AIM:
Copy the lines below word for word, from the line with "Screen dimensions: 1246x636" to the line with "point(31,320)", including both of those lines.

** Start of DATA FOR THIS TASK **

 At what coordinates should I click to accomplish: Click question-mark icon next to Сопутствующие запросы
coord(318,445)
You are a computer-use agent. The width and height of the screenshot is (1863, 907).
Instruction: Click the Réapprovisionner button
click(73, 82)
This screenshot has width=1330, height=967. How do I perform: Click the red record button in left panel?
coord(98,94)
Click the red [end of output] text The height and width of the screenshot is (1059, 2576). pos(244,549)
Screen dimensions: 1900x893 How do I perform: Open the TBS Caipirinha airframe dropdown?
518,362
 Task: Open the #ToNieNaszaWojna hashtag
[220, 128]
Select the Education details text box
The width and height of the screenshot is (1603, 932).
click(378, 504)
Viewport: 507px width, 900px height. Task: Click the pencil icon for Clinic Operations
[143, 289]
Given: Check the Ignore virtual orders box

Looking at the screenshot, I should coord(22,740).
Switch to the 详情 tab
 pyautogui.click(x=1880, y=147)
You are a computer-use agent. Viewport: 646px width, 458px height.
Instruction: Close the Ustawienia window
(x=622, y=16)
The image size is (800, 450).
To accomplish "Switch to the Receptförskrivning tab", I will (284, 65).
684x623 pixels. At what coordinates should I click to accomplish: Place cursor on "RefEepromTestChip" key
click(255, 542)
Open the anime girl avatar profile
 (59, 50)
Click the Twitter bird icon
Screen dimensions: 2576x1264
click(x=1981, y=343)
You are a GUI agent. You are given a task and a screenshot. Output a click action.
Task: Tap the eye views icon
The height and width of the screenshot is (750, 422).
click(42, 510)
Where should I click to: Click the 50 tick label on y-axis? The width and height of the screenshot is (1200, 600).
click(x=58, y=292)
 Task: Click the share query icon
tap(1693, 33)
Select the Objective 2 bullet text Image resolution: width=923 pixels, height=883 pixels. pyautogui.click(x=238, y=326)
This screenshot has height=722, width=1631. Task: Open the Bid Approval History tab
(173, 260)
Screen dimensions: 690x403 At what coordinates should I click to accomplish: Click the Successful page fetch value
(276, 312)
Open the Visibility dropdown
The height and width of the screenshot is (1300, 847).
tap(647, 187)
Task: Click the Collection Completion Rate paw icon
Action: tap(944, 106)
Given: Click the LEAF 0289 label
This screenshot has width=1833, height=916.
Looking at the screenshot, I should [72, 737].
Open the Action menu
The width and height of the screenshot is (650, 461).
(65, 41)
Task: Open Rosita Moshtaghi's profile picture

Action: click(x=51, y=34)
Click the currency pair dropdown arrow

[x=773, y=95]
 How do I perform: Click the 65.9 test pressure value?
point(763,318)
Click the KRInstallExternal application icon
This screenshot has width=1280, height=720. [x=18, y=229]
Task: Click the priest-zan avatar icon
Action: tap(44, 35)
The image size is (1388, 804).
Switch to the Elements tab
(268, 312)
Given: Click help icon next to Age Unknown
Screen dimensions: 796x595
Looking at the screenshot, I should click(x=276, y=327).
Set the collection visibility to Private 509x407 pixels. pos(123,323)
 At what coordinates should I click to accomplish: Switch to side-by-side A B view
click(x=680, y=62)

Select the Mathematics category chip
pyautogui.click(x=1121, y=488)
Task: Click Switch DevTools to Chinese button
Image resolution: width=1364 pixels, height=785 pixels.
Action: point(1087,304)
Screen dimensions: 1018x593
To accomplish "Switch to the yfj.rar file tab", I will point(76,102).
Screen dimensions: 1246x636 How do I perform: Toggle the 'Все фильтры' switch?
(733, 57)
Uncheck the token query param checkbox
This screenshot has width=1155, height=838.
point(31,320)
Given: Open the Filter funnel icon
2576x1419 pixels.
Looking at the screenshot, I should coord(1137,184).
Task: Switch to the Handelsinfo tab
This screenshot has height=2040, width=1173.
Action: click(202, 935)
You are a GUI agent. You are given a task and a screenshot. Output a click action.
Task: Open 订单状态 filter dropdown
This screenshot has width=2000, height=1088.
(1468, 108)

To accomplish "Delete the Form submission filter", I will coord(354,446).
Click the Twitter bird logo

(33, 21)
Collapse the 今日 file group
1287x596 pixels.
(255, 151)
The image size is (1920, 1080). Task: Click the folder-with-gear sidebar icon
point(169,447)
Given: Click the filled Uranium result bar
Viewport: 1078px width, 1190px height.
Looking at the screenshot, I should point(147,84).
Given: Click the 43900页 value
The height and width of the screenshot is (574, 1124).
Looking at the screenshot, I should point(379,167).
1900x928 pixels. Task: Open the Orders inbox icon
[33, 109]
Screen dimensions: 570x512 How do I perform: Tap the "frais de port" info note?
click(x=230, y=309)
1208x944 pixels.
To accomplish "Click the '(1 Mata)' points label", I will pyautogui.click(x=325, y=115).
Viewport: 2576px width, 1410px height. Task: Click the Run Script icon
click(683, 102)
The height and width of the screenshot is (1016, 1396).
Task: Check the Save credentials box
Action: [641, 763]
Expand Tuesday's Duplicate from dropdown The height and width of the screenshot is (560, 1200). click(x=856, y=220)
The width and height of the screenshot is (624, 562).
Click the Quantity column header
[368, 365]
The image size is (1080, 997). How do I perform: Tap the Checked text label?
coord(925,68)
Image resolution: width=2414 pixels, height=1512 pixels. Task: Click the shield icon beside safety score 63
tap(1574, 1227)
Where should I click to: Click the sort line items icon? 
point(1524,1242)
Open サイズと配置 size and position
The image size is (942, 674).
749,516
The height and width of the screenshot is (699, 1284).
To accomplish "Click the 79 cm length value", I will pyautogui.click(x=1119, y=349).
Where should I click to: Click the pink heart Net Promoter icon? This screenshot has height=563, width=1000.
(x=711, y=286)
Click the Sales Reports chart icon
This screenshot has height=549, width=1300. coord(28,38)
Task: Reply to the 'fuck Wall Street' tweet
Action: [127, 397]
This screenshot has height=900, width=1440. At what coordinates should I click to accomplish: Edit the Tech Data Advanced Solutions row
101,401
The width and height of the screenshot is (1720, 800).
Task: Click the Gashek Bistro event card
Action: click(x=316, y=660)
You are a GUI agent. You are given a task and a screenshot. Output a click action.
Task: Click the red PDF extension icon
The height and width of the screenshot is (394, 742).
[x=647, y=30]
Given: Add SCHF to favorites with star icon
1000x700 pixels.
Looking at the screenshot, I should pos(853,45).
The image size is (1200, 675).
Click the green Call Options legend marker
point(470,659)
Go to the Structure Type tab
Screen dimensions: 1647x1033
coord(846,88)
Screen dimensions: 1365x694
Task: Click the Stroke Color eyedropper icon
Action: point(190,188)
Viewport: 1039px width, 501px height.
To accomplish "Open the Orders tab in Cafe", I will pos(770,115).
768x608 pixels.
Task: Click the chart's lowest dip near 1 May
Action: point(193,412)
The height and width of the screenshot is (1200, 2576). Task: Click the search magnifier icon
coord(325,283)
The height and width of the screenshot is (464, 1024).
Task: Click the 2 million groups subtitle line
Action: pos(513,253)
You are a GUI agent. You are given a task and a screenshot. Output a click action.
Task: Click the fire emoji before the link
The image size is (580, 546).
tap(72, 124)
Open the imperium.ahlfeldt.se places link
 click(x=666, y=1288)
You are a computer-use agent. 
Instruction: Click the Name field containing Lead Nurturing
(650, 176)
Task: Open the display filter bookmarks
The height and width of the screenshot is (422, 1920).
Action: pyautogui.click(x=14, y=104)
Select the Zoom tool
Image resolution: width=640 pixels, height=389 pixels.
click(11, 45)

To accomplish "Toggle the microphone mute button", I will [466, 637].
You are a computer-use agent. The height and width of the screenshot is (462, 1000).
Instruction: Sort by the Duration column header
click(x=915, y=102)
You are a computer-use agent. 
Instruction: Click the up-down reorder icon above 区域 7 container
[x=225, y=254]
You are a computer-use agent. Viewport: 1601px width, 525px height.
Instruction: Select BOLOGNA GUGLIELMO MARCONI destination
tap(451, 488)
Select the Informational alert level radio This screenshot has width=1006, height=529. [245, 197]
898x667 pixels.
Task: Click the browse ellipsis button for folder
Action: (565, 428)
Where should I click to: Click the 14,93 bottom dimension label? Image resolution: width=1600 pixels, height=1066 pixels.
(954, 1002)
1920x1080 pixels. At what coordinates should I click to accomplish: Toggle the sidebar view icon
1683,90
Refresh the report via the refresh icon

** End of DATA FOR THIS TASK **

FINISHED ANSWER:
Screen dimensions: 1246x636 How do I perform: Toggle the 'Все фильтры' switch?
(733, 57)
Uncheck the token query param checkbox
This screenshot has width=1155, height=838.
point(31,320)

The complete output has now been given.